> Sumber:
* * *

Tilaar bahkan mempertegas bahwa desentralisasi pendidikan merupakan suatu
keharusan. Menurutnya, ada tiga hal berkaitan dengan urgensi desentralisasi
pendidikan. Ketiga hal tersebut adalah (a) pembangunan masyarakat demokrasi,
(b) pengembangan social capital dan (c) peningkatan daya saing bangsa. Ketiga
hal tersebut sudah lebih dari cukup untuk dijadikan alasan mengapa
Desentralisasi Pendidikan harus dilakukan oleh bangsa Indonesia.
Ketika bendungan
kekuasaan Negara Orde Baru ( NOB) yang sangat bersifat Hegemonik otoritarianisme tersebut hancur, kita akan menemukan
berbagai sikap yang ditunjukan oleh berbagai daerah, ada yang ‘ muncrat’ tak
terkendali, ada yang mengalir deras sehingga membuat jalur aliran sendiri, ada
yang mengalir damai pada jalurnya, dan lain sebagainya. Pemerintah pusat, sebagai pihak eksekutif yang menjalankan
undang-undang otonomi daerah , berusaha agar tidak terdapat daerah yang
menyikapi kondisi ini secara liar dan tak tekendali yang akan membentuk suatu
keadaan reformasi yang ‘kebablasan’.

* * *

> Tugas Singkat 1:
Ambil baris-baris entri mulai dari baris pertama entri sampai dengan baris yang memuat "point(1038,626)", termasuk kedua baris batas itu. Tuliskan kembali baris-baris tersebut tanpa perubahan sedikit pun.

> Kumpulan Data:
* * *

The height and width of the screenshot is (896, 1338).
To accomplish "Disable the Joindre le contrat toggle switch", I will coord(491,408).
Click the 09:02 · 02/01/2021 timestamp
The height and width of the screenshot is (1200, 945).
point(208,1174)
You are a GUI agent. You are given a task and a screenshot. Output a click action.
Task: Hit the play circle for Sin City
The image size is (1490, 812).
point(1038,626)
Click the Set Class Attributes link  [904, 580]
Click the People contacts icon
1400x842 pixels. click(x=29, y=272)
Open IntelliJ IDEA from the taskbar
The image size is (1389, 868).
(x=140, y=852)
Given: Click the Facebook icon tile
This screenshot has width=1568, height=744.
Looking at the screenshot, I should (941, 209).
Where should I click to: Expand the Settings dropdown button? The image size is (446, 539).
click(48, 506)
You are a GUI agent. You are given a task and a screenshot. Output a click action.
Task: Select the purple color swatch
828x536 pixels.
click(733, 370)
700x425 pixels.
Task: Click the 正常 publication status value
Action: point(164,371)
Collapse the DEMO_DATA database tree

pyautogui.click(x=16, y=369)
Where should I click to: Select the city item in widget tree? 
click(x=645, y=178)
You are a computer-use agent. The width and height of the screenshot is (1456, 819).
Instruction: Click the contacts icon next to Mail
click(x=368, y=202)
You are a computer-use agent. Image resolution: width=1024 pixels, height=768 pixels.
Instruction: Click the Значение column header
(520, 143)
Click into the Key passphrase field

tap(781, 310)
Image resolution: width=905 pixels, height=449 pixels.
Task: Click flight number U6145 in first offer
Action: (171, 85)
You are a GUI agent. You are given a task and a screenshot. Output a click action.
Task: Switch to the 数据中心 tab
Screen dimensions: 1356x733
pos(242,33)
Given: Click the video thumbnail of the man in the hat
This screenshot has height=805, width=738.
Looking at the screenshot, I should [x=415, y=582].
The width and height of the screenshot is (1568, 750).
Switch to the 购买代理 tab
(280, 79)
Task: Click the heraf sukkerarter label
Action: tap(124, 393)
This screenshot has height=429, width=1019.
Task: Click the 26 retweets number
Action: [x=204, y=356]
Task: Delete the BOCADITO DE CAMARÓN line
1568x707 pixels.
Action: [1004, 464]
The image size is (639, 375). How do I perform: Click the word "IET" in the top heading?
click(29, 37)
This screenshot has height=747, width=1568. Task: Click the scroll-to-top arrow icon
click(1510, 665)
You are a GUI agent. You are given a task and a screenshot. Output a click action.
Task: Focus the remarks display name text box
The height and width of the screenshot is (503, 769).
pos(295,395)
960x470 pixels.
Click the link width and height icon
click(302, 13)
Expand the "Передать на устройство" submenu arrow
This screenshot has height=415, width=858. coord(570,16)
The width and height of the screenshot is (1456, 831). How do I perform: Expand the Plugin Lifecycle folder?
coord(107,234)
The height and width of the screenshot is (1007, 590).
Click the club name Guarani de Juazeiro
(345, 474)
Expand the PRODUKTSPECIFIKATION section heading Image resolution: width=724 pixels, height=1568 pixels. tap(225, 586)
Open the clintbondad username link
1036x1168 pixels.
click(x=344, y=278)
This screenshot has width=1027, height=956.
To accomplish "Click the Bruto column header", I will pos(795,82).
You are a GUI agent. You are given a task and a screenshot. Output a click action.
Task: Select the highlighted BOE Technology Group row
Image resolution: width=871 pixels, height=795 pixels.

* * *

> Tugas Singkat 2:
Tentukan apakah setiap pernyataan berikut sesuai dengan teks tentang desentralisasi pendidikan. Jawab ya atau tidak, lalu kutip kata-kata teks yang menjadi dasar jawaban.
(a) Tilaar menyebutkan tiga hal yang berkaitan dengan urgensi desentralisasi pendidikan.
(b) Tilaar memandang desentralisasi pendidikan sebagai pilihan yang tidak wajib.
(c) Pemerintah pusat berusaha agar daerah menyikapi kondisi ini secara liar.

> Penyelesaian 1:
The height and width of the screenshot is (896, 1338).
To accomplish "Disable the Joindre le contrat toggle switch", I will coord(491,408).
Click the 09:02 · 02/01/2021 timestamp
The height and width of the screenshot is (1200, 945).
point(208,1174)
You are a GUI agent. You are given a task and a screenshot. Output a click action.
Task: Hit the play circle for Sin City
The image size is (1490, 812).
point(1038,626)

> Penyelesaian 2:
(a) Ya: "Menurutnya, ada tiga hal berkaitan dengan urgensi desentralisasi pendidikan."
(b) Tidak: "desentralisasi pendidikan merupakan suatu keharusan"
(c) Tidak: "berusaha agar tidak terdapat daerah yang menyikapi kondisi ini secara liar"